Bei Minusgrad weggeschickt

■ Ein Obdachloser auf Odyssee bei den Behörden / Moderner Hauptmann von Köpenick / Ein Fall von vielen tausend / Keiner ist zuständig für Karl-Uwe P.

„Ich komme mir vor wie der Hauptmann von Köpenick - kennen Sie den?“ Mit resignierter Stimme, übernächtigt und durchgefroren, immer wieder aber auch aufgebracht und wütend erzählt einer unter vielen tausend Obdachlosen seine Geschichte. Vor gut vierzehn Tagen ist der 31jährige Karl -Uwe P. aus der Haftanstalt in der Lehrter Straße entlassen worden. Seitdem ist er auf der Suche nach einer Unterkunft und hat eine wahre Odyssee bei verschiedenen Behörden hinter sich. Nach der Entlassung bekam er ordnungsgemäß 311 Mark und 18 Pfennig ausgezahlt, die mittlerweile aber längst aufgebraucht sind.

Noch während seiner Haft war er vom Landeseinwohneramt aufgefordert worden, sich polizeilich zu melden. Seither ist in seinem Ausweis der Bezirk Tiergarten als Wohnsitz eingetragen. Dort wollte er dann Sozialhilfe beantragen und Unterstützung bei der Suche nach einer Unterkunft. „Dort wurde mir aber gesagt, es gebe keine Möglichkeit, mir eine Unterkunft zuzuweisen.“ Und ohne festen Wohnsitz gibt's auch keine Sozialhilfe. Er sei dann nach Neukölln in die Teupitzer Straße verwiesen worden, um Haftentlassungshilfe zu beantragen, die hätten ihn wieder zurückgeschickt nach Tiergarten... Zusammen mit einem Anwalt versuchte Karl-Uwe P. dann, über eine Eingabe durch das Verwaltungsgericht seinen Anspruch auf Sozialhilfe rechtskräftig zu erwirken. Das Amt im Tiergarten hat auf diese Eingabe nicht reagiert.

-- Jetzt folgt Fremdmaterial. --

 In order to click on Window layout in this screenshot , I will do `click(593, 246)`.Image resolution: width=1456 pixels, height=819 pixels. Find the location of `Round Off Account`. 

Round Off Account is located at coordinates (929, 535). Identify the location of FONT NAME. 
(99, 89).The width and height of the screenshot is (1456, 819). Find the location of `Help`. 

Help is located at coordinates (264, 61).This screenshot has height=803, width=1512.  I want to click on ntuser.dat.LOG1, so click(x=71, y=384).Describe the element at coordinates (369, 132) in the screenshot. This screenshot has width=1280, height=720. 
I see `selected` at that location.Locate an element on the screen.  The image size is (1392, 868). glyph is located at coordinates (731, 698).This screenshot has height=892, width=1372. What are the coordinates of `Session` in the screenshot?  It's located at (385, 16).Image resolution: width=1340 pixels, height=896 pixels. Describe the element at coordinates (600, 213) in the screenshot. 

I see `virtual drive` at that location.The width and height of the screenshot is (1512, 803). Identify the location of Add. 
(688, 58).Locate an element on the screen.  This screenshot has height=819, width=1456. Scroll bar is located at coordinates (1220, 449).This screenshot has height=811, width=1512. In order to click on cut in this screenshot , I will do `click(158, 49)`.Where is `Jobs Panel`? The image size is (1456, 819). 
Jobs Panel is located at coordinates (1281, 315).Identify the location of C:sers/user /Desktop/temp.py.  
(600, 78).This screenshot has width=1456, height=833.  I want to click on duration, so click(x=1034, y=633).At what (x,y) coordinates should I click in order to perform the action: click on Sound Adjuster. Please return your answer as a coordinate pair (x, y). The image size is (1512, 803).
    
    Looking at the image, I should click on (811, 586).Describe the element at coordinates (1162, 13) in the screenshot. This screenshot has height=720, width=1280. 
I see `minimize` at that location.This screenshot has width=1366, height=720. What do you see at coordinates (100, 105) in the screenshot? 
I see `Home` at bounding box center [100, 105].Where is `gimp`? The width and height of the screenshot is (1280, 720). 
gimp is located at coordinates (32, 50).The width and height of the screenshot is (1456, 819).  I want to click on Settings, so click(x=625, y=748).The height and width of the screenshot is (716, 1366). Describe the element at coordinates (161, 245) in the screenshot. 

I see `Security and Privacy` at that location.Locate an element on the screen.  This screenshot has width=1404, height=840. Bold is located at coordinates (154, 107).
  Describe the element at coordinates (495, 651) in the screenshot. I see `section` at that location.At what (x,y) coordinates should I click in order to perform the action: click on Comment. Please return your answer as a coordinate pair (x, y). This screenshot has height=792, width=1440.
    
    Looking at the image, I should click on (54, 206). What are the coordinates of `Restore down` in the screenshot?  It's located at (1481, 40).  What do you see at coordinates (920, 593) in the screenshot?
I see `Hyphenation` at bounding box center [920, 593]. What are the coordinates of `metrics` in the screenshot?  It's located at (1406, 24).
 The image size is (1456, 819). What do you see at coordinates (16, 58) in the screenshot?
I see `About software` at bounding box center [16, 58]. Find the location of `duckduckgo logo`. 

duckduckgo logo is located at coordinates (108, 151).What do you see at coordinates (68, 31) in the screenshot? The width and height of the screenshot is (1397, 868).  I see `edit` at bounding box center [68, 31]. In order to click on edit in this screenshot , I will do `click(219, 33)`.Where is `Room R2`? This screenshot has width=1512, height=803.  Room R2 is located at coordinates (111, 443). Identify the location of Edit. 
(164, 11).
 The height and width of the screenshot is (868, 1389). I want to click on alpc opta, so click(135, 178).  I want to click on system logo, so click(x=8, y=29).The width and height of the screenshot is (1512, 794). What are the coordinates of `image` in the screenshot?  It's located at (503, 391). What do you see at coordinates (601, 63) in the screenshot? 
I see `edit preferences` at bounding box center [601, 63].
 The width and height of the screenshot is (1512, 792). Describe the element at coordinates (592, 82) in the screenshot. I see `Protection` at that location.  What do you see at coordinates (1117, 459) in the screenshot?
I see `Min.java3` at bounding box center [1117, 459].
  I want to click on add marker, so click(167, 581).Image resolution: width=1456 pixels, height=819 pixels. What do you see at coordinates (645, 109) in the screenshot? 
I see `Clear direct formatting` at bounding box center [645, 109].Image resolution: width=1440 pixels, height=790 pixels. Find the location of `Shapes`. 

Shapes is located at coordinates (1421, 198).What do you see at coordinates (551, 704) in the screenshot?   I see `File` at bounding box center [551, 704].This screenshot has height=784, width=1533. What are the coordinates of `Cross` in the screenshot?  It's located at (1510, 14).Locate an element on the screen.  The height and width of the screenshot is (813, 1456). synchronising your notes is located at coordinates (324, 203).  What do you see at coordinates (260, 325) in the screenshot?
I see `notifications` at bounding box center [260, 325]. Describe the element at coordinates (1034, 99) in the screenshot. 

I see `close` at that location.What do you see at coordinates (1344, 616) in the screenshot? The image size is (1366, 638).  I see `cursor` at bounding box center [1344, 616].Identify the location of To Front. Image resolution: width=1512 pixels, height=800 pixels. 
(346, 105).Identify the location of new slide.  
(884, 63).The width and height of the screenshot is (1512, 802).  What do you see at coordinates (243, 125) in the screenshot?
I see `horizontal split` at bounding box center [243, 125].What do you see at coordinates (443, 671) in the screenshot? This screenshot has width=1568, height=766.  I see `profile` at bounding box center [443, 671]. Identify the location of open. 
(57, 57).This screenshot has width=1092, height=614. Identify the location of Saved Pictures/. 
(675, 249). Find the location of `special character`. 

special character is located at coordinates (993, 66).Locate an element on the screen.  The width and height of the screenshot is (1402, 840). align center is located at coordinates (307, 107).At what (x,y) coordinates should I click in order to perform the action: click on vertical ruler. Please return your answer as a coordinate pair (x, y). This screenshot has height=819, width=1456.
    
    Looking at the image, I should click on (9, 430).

„Ich schlafe ab und zu bei Kumpels oder treibe mich die ganze Nacht lang herum“, antwortet Karl-Uwe P. auf die Frage, wo er denn die Nächte verbringe. „Einmal bin ich bei Verwandten in der DDR gewesen“, aber das sei auch keine Lösung. „Hätte ich noch meinen Blauen, würde ich ja öfter rübergehen, aber den Zwangsumtausch kann ich nicht zahlen.“ Karl-Uwe P. ist DDR-Übersiedler und seit fünf Jahren in West -Berlin. Zu Beginn seines neuen Lebens sei er straffällig geworden - „im Westrausch oder sowas“ - und zu drei Jahren Haft verurteilt worden. Danach arbeitete er ein Jahr lang in seinem Beruf als Maurer, mußte diese Stelle aufgeben, weil er aus seiner Wohnung raus mußte. „Ich möcht endlich wieder nach oben kommen, aber das wird wahrscheinlich nichts.“

Der Sozialstadtrat von Tiergarten, Dieter Ernst (CDU), erklärte gegenüber der taz, er werde dem Fall nachgehen. Und das tat er dann auch. Es gebe eine Reihe von Widersprüchlichkeiten, so Ernst eine Stunde später. In seinem Amt sei der Fall mehrfach geprüft worden, und die Zuständigkeit liege nicht dort. „Aus unserer Sicht liegt eine Bleibe vor“ - wo die sei, dazu wollte er sich aber nicht äußern. Er wolle der ganzen Sache aber nochmals auf den Grund gehen. Karl-Uwe fror auch vergangene Nacht erst einmal auf der Straße weiter.